Syria’s Kurds have announced a groundbreaking deal with Damascus on a Syrian troop deployment near the border with Turkey, as Ankara presses a deadly cross-border offensive that has sparked an international outcry.
“In order to prevent and confront this aggression, an agreement has been reached with the Syrian government… so that the Syrian army can deploy along the Syrian-Turkish border to assist the Syrian Democratic Forces (SDF),” the Kurdish administration said in a statement.
It came after Syria’s state news agency SANA said the army was sending troops to the north to confront the Turkish aggression.
In an editorial published in Foreign Policy magazine, SDF chief Mazlum Abdi wrote: “If we have to choose between compromises and the genocide of our people, we will surely choose life for our people.”
Kurdish authorities and foreign powers have warned of a major humanitarian crisis, which has already forced tens of thousands to flee their homes.

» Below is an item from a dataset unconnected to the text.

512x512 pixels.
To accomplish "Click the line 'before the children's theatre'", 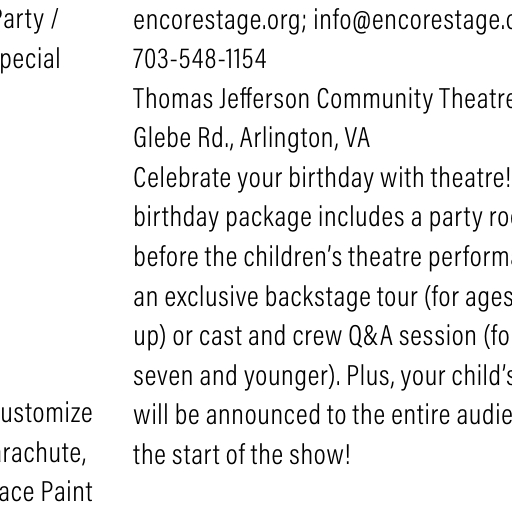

Turkey’s President Recep Tayyip Erdogan said the aim of the so-called “Operation Peace Spring” was to establish a “security zone” that would extend 30 to 35 kilometers into Syria and run between Kobane to Hasakeh, a stretch of 440 kilometers.
The Syrian Observatory for Human Rights war monitor said at least 26 civilians were killed on Sunday.
Among them was Kurdish news agency ANHA’s correspondent, Saad Ahmad. He died in a Turkish air strike on a convoy of vehicles transporting civilians and journalists.
At least 60 civilians have now died on the Syrian side of the border, with Turkish reports putting the number of civilians dead from Kurdish shelling inside Turkey at 18.